The first time I met my current university violin professor, I was totally nervous! Here I was, feeling like a small town nobody and one of the best violinists in my country was about to listen to scales and repertoire that I’ve only been practicing for about a week. I was expecting him to be like an old time, hard core, makes students cry type of a teacher. But, he was totally the opposite! There are times when he is strict, but 75% of the time he is down to earth, funny, and super caring for his students.
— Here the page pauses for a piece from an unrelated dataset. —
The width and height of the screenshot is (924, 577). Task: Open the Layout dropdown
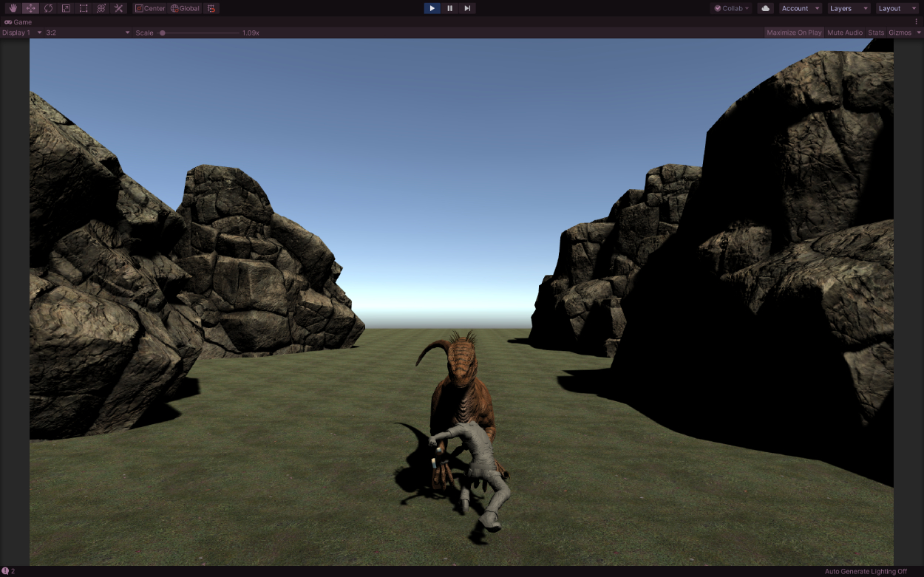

I think the important thing to remember is that, no matter what their reputation is, all teachers are human. They have families to care for, and other hobbies, just like you. They also can have good days and bad days. If you happen to schedule a lesson when they are in a bad mood, that’s not your fault. At the end of the day, all teachers want is to see you improve. It’s ok to feel nervous at first, because you don’t know what to expect from them or how they will go about critiquing you. They could be a bit nervous about teaching you for the first time too! He or she doesn’t know how you will react to their criticisms, or if you will completely understand the first way they explain something, or get confused or frustrated easily, or if you will even practice before your next lesson. But, these feelings should go away quickly for both of you. Your teacher should be your rock; the one person who you can confide in about your struggles and the first person to cheer on your victories. Playing for your teacher isn’t like playing for a mass audience. It’s playing for your best buddy. If it doesn’t feel that way over time, then perhaps you haven’t yet found the best teacher for you. And that’s ok too, everyone has their own learning style and teaching style. It’s just a matter of finding the best fit.